The Marcus Wallenberg Prize aims to recognize, encourage and stimulate path-breaking scientific achievements, which significantly contribute to broader knowledge and/or technical development within the broad fields of interest to the forest industry.
In 2020, 3 scientists were rewarded for their groundbreaking work on a model to predict forest growth in a changing climate. Due to the COVID-19 pandemic, the ceremony has been postponed to Autumn 2021 and no prices were given in 2021.
In the 90s, Professors Joseph Landsberg, from Australia, and Richard Waring, from the USA, developed a forest growth model based on simple plant physiological principles such as access to light, water, and nutrients. Professor Nicholas Coops, then working in Australia, now in Canada, added advanced satellite imagery to scale up the model. The result is a powerful tool, the Physiological Principles Predicting Growth, or 3PG model, that predicts growth and assesses the risks to the world’s forests posed by climate change.

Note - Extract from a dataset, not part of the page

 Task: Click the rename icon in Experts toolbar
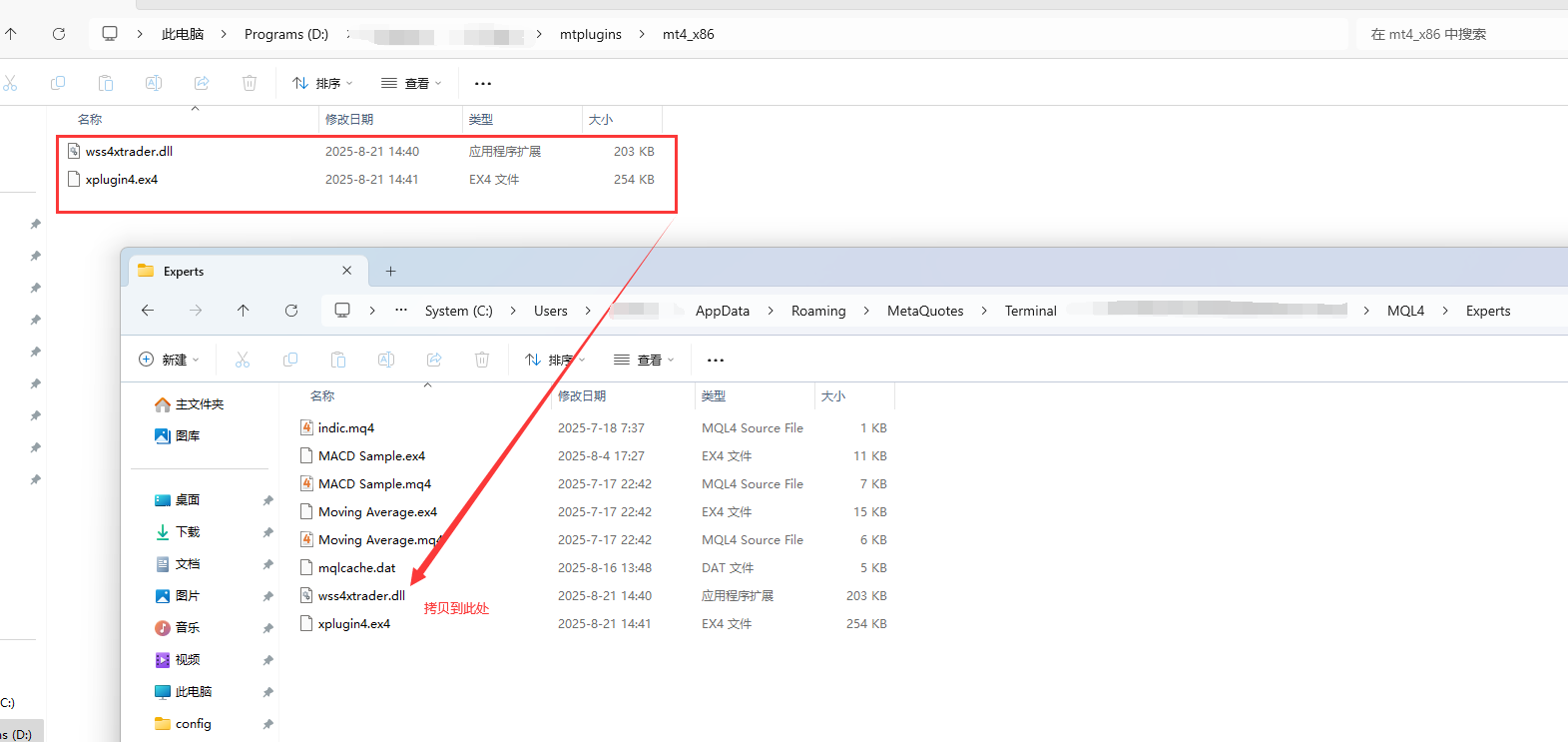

3PG is now one of the world’s most widely used models for assessing forest growth over large areas. Forest owners use it for purposes such as calculating volume, diameter and biomass development. It can be applied to species as diverse as eucalyptus and pine, in monocultures and mixed-species stands, across different climates and landscape types from Australia and New Zealand to Europe and North America.